Federal and Contractor personnel who access or operate a CMS system are required to complete the annual CMS Security Awareness Training provided annually as a Computer-Based Training (CBT) course.  Contractors also complete their annual corporate Security Awareness Training. Personnel with privileged access must also complete role-based security training commensurate with their assigned duties and receive additional job related training by attending conferences, forums, and other specific training on an annual basis.

Describe training system users receive (above and beyond general security and privacy awareness training)

N/A - There is no training specific for DSRS.

Do contracts include Federal Acquisition Regulation and other appropriate clauses ensuring adherence to privacy provisions and practices?

Yes

Describe the process and guidelines in place with regard to the retention and destruction of PII. Cite specific records retention schedules.

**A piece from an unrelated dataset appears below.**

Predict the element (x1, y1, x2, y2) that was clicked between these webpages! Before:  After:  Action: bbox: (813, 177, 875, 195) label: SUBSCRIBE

Records will be maintained until they become inactive, at which time they will be retired or destroyed, which is ten years.  These procedures are in accordance with published records schedules DAA-0440-2015-0006-0001 of the Centers for Medicare & Medicaid Services as approved by the National Archives and Records Administration General Records Schedule 3.2 (GRS 3.2) for electronic records.

Describe, briefly but with specificity, how the PII will be secured in the system using administrative, technical, and physical controls.

Administrative controls such as written policy, procedures and guidelines have been established. System users are required to take annual Security and Privacy awareness training. Third-party assessments are done to validate the implementation of the system controls that have been implemented to prevent unauthorized access, to safeguard the data in the event of a disaster, and to audit activity within the application.
The technical controls in place are firewalls and encryption to prevent unauthorized access. Other technical controls include security scans, penetration testing, intrusion detection and prevention systems (IDS/IPS) and computer system controls that prevent users without administrative or developer access to log into a test environment and the test environment and usable application are not joined together.